# WHAT YOU SHOULD DO
Rewrite everything from the start of the entries down to the line containing "tap(20, 130)", changing "column header" to "table heading" and leaving the rest as it is.

· · ·

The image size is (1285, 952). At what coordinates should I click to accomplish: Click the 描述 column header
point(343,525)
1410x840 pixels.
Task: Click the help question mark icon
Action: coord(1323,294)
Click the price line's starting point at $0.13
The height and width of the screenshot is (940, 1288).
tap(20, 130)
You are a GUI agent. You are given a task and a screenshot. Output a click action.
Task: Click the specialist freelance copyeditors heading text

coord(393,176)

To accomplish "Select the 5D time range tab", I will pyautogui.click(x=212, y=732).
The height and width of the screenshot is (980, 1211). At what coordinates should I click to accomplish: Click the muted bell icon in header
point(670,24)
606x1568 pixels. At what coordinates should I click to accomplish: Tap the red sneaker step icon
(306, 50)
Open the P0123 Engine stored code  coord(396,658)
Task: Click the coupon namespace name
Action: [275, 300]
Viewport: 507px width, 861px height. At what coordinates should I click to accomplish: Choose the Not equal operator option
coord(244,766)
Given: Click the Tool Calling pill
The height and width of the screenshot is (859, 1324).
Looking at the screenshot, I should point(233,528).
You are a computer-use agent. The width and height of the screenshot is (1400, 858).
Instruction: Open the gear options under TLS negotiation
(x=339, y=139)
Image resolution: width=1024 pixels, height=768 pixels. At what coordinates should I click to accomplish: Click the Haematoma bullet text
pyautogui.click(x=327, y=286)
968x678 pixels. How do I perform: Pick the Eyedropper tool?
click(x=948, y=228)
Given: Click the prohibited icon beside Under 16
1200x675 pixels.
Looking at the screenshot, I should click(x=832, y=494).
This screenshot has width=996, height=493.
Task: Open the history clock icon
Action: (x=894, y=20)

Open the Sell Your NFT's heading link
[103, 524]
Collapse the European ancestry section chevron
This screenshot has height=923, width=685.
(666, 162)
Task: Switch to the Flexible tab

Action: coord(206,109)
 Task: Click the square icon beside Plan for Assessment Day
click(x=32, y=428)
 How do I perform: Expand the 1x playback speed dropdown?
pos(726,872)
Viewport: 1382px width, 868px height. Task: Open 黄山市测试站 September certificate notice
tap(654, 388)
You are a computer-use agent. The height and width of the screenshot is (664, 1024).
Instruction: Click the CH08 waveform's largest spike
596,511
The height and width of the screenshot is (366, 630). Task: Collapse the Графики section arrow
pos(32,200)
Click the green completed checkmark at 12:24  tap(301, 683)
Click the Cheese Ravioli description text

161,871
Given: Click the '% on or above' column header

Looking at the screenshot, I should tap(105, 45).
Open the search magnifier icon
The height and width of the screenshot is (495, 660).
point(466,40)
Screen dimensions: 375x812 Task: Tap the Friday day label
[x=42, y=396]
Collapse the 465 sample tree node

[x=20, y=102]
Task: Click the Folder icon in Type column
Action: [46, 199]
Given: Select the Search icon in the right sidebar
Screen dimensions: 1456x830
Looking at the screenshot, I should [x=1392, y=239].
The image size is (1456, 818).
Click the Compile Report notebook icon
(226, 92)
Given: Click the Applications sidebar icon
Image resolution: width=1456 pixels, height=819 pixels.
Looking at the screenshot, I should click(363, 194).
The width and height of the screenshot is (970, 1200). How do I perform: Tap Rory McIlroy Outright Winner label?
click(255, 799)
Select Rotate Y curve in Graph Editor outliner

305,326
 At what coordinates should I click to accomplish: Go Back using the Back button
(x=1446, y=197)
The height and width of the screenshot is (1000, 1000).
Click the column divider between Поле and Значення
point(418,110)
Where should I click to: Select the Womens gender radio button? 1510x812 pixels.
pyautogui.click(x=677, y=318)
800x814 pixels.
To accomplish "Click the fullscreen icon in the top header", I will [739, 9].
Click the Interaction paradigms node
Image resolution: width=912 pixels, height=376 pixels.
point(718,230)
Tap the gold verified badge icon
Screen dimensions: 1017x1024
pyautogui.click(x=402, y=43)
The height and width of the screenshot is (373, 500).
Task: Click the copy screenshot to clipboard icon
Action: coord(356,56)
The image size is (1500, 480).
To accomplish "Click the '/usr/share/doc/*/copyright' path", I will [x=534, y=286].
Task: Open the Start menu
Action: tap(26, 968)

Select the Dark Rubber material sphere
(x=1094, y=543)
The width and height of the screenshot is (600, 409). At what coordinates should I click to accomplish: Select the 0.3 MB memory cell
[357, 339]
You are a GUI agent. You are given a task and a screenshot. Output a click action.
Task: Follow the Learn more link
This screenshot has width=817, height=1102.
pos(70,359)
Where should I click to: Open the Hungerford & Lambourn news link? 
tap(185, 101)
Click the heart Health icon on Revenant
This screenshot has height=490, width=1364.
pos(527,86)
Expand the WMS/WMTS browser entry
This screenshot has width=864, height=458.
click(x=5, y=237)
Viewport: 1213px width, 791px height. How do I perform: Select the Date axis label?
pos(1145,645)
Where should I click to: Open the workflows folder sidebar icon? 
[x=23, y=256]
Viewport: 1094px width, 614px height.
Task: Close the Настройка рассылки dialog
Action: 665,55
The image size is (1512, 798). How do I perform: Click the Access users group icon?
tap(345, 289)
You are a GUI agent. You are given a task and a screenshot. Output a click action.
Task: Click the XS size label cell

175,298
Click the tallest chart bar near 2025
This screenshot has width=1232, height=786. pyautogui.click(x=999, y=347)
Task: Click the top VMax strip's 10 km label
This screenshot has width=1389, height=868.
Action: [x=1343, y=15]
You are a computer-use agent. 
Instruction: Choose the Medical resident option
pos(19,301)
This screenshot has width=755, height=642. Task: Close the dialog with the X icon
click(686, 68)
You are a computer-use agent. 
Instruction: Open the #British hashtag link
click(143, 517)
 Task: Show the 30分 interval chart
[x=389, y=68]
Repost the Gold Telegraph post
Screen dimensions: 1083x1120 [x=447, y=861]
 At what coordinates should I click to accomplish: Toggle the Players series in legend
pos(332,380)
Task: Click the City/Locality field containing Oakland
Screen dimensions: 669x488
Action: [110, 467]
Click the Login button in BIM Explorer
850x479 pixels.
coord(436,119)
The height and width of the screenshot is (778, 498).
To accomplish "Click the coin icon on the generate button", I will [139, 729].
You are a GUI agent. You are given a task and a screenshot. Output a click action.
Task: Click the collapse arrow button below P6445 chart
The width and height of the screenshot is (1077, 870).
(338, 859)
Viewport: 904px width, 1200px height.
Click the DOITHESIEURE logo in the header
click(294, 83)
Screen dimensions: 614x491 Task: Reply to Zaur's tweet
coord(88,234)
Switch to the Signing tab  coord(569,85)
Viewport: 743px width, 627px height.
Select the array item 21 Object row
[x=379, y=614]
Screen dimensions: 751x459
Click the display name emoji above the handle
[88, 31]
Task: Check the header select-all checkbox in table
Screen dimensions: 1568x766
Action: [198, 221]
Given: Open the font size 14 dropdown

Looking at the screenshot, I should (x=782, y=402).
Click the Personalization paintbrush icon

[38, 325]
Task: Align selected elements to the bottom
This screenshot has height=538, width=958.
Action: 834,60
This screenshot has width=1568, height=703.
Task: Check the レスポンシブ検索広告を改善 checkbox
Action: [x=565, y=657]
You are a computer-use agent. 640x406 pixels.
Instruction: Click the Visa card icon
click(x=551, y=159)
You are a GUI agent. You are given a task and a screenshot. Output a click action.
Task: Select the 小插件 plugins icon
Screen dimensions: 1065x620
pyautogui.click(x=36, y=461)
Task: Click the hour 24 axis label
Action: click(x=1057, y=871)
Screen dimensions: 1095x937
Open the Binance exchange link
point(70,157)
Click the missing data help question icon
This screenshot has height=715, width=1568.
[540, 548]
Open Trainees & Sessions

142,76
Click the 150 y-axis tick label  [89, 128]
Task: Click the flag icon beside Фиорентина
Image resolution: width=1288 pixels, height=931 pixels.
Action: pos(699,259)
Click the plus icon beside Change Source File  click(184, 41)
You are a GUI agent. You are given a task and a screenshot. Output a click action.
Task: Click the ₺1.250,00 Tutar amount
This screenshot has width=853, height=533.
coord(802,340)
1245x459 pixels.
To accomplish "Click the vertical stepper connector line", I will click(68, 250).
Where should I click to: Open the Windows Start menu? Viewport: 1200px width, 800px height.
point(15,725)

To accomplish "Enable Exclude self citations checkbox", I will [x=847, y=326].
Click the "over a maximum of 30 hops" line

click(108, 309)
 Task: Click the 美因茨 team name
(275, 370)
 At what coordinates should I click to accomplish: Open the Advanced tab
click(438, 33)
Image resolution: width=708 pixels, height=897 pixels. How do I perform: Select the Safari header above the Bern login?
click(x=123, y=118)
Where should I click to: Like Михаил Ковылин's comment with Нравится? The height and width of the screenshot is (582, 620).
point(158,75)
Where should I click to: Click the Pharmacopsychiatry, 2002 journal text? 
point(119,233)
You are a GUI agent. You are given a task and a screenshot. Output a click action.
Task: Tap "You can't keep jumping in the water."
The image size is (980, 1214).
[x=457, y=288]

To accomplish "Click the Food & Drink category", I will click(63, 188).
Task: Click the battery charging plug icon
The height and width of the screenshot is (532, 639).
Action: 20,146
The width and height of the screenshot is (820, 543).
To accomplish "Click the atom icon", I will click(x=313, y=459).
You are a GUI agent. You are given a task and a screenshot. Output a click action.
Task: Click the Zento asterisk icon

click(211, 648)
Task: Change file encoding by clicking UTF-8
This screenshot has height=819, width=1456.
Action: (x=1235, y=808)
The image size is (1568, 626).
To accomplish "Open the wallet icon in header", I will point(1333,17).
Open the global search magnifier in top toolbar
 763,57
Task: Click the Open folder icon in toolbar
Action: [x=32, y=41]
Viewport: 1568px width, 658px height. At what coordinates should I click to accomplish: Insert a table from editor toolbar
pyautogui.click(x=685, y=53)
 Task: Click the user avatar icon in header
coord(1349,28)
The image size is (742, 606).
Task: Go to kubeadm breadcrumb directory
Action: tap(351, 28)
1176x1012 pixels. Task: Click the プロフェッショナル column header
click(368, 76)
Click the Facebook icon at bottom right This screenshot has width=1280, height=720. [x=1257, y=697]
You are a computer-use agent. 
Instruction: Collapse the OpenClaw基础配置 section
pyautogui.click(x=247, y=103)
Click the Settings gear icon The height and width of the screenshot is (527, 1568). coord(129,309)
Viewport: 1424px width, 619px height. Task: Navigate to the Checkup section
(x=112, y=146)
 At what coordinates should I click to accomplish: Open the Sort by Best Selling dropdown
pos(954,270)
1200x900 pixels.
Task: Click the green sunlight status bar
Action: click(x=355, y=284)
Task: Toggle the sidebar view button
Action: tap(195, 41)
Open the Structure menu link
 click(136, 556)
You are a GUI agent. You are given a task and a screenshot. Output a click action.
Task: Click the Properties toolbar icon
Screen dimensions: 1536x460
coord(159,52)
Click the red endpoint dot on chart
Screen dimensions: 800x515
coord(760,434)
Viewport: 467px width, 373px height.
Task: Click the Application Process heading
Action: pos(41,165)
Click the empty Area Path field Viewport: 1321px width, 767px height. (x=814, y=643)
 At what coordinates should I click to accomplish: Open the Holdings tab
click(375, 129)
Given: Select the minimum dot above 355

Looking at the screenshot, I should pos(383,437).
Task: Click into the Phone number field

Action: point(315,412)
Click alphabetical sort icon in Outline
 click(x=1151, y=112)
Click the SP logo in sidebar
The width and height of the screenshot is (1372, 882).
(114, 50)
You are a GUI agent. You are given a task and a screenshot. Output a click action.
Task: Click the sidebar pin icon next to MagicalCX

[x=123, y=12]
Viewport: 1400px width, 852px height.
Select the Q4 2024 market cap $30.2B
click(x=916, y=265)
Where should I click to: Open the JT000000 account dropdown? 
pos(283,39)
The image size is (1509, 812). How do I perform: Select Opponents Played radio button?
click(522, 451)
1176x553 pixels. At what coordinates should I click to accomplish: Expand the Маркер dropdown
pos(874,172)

· · ·

# RESPONSE TO THIS EXERCISE
The image size is (1285, 952). At what coordinates should I click to accomplish: Click the 描述 table heading
point(343,525)
1410x840 pixels.
Task: Click the help question mark icon
Action: coord(1323,294)
Click the price line's starting point at $0.13
The height and width of the screenshot is (940, 1288).
tap(20, 130)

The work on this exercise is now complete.